Statement provable for all parameters, but unprovable when quantified I've been reading a book on Gödel's incompleteness theorems and it makes the following claim regarding provability of statements in Peano arithmetic (paraphrased):

There exists a formula $A(x)$ such that the statements $A(0), A(1), A(2), \dots$ are all provable, but $\forall x\, A(x)$ is not provable.

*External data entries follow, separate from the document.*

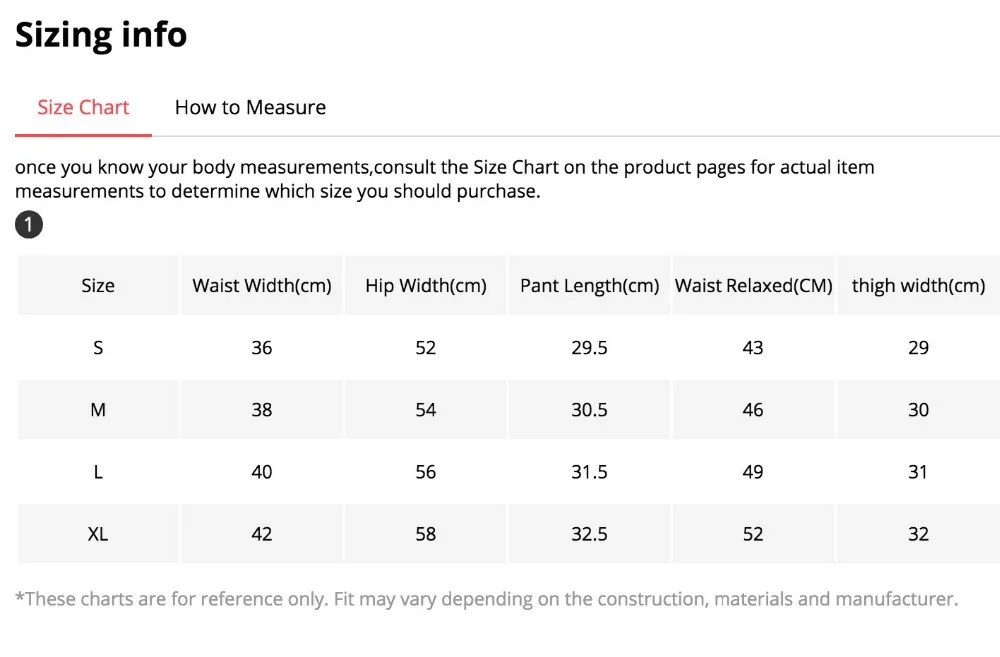The height and width of the screenshot is (657, 1000).
Task: Click the reference disclaimer text at bottom
Action: [x=487, y=598]
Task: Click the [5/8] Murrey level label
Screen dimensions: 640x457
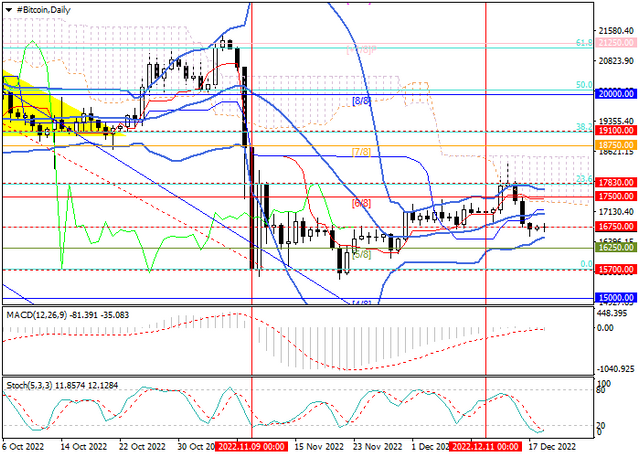Action: pos(362,255)
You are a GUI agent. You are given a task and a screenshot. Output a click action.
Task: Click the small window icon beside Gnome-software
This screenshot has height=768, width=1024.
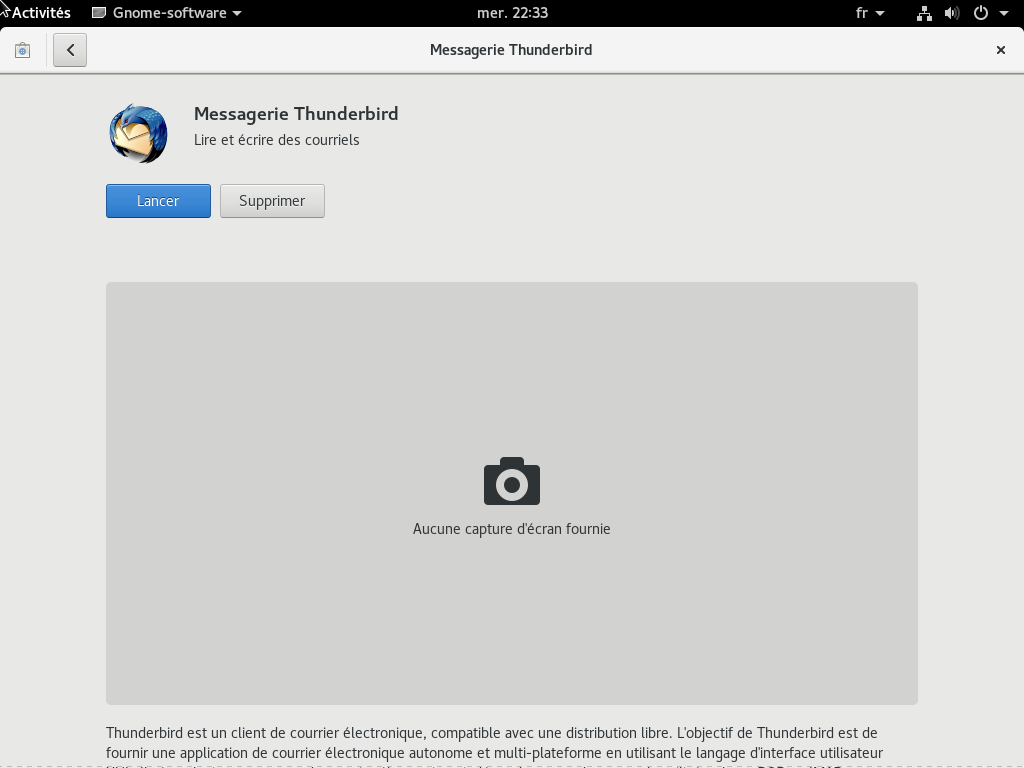pyautogui.click(x=99, y=13)
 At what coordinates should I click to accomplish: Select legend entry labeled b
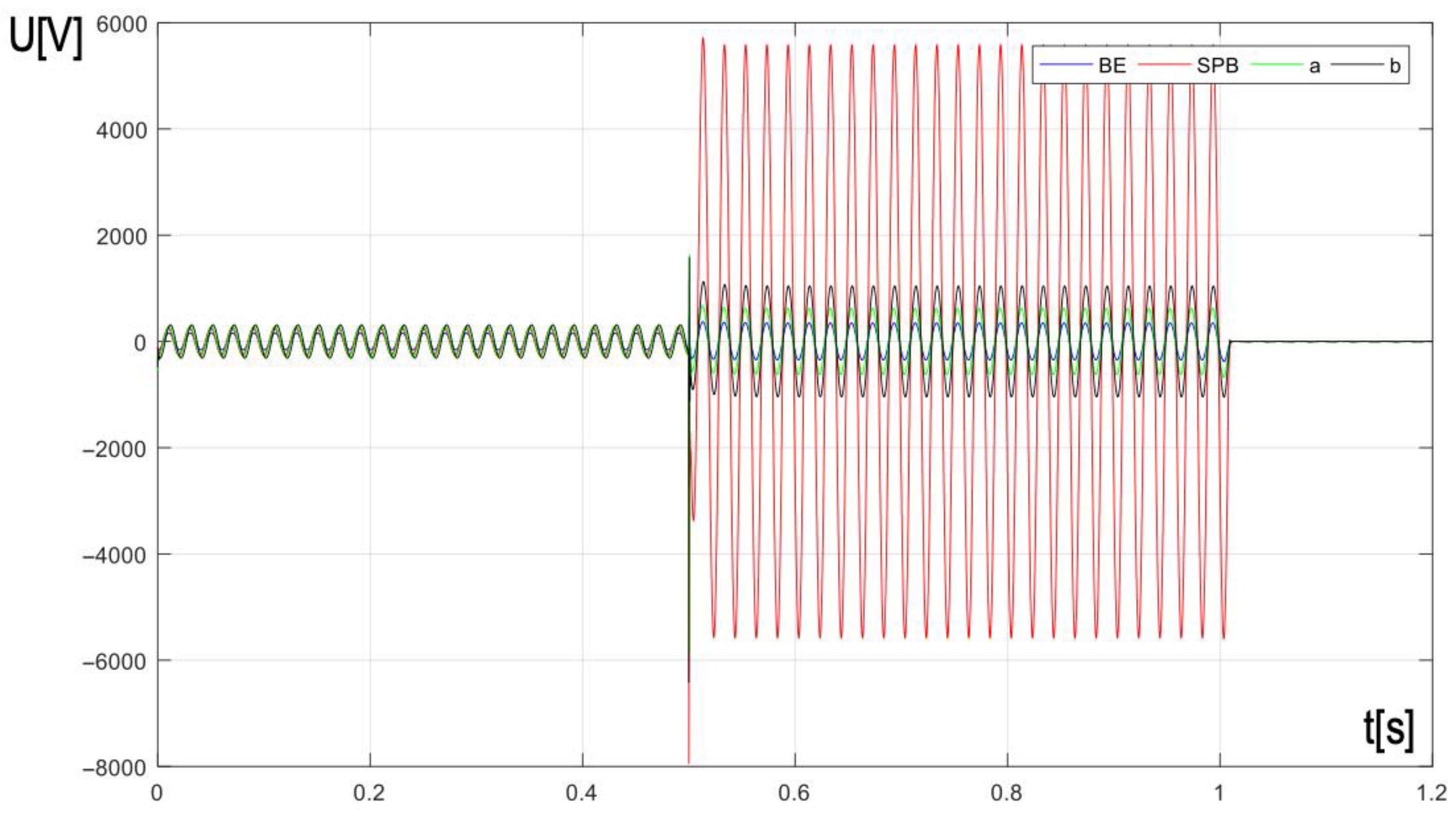1395,66
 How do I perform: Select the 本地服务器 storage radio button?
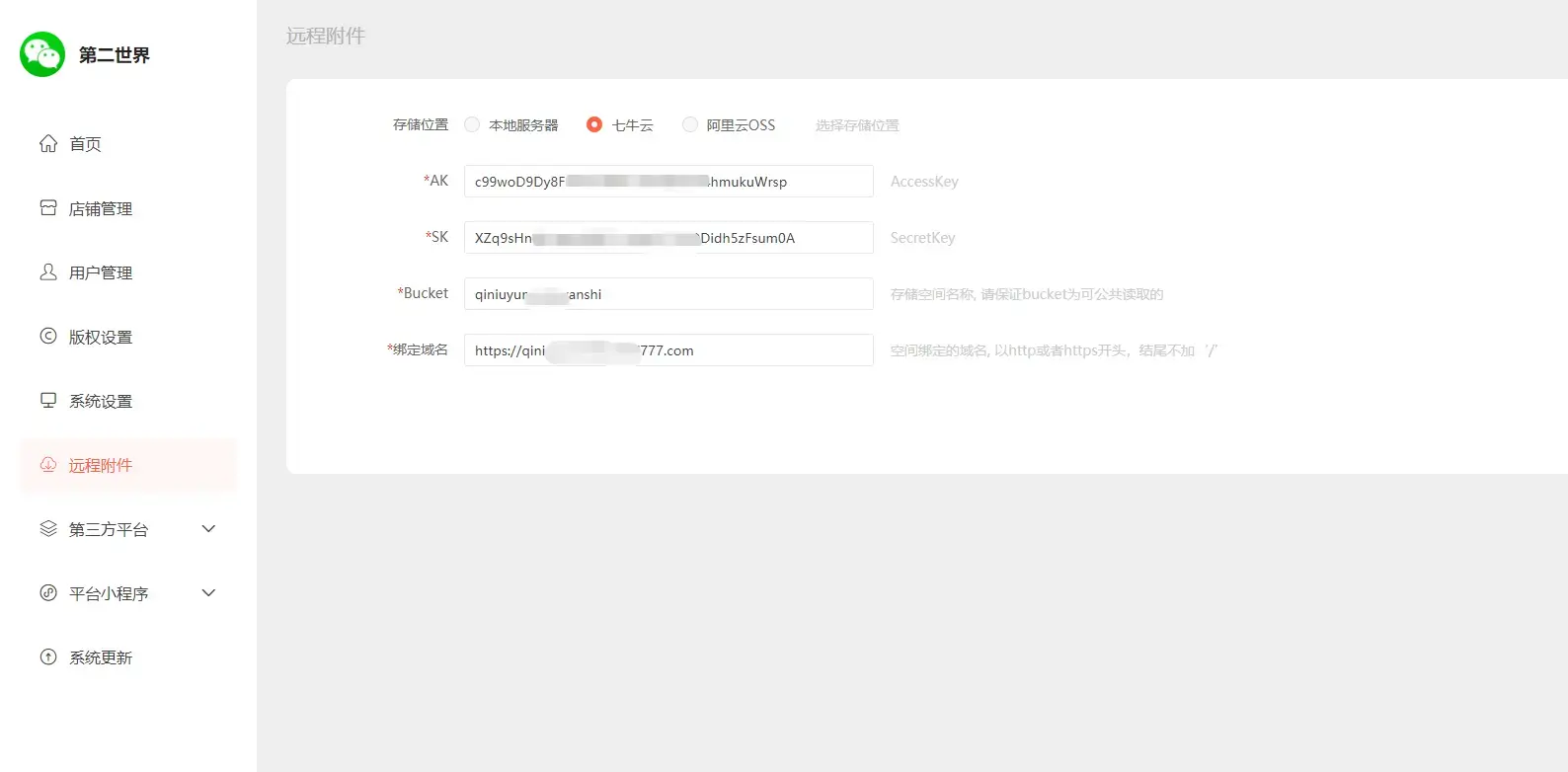(x=472, y=125)
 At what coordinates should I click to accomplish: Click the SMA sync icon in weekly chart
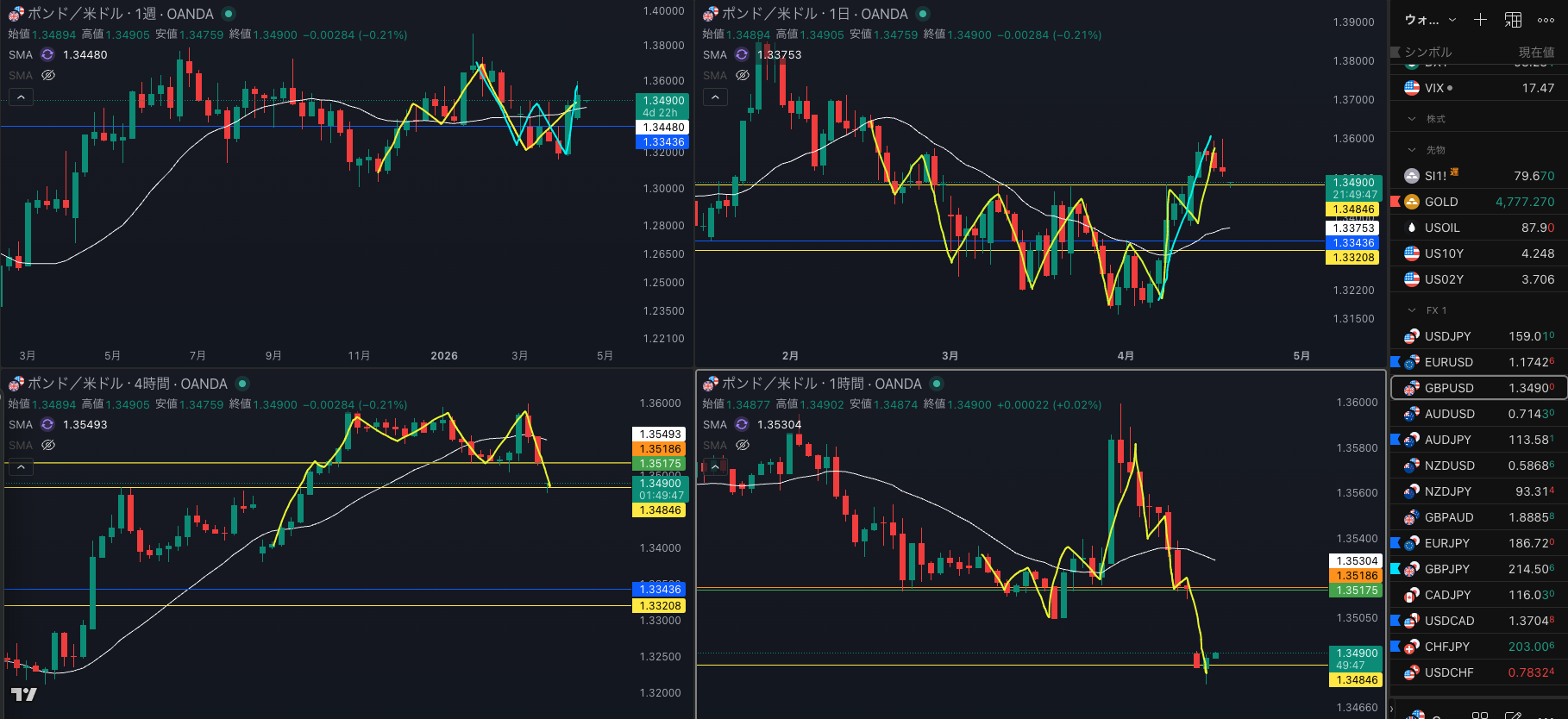[x=47, y=54]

It goes on to say that while Gödel's first incompleteness theorem guarantees its existence, it is not easy to find such a property for a theory as strong as PA.
Is there a specific example of such a formula or has none been found yet?
 A: Let $\phi(x)$ be the formula expressing "x is not a code for a proof of '0 = 1' from the axioms of $\textsf{PA}$".
Since $\textsf{PA}$ does not prove that there is no proof of '0 = 1' (that is, $\textsf{PA}$ does not prove that $\textsf{PA}$ is consistent), then it is not the case that $\textsf{PA}$ proves that there is no code for such a proof. But since if there were such a proof, its code could not be standard (otherwise, it'd be a code for an actual proof, which would imply that $\textsf{PA}$ actually proves that it is inconsistent), then we know $\phi(0), \phi(1)$, etc all hold.
A: Great question! Yes, there are specific examples. One of the most famous is Goodstein's theorem. If $A(n)$ is the statement that Goodstein's sequence starting at $n$ terminates, then it is known (via stronger theories than PA, namely use of a clever ordinal argument) that $\forall n \; A(n)$ is true.
Moreover, for a specific $n$, given that $A(n)$ is true, it must be provable: just write out the finite sequence, and that gives a proof that it terminates. (Once you get to $n = 4$ or larger, it will be a very very long proof -- one that we humans cannot actually have the space or memory to write down.)
However, $\forall n \; A(n)$ is known to be unprovable in PA.
A: Possibly the easiest example is to let $A(x)$ say that $x$ is not the Gödel number of a proof of $0=1$ from the axioms of PA. 
Because there is no such proof, $A(0)$ is true, $A(1)$ is true, etc., and because of their syntactic form each of these is provable in PA.
However, $(\forall x)A(x)$ is the statement $\text{Con}(\text{PA})$ which the second incompleteness theorem shows is not provable in PA. 
There are other examples, as well. Some are related to the Paris-Harrington theorem and other independence results; others are related more directly to the incompleteness theorems. 
A: If you simulate a Turing Machine using a Universal Turing Machine and you run the simulation for exactly N steps you will see either that the machine Halts in N steps or that the machine does not Halts in N steps.
However in general you cannot proove that a Turing Machine Halts by mere simulation, because if it does not halt your simulation would run forever. I think that's the same but in different words.
You know the answer to the question:


*

*Does the machine halt in N steps? (Decideable)


You don't know the answer to the question:


*

*Does the machine halts in any number of steps? (Undecideable)


You could use as formula a machine that require the turing machine to reach a determined state. You know if the state can be reached in a limited amount of steps, but not if you let it run forever with unlimited amount of memory.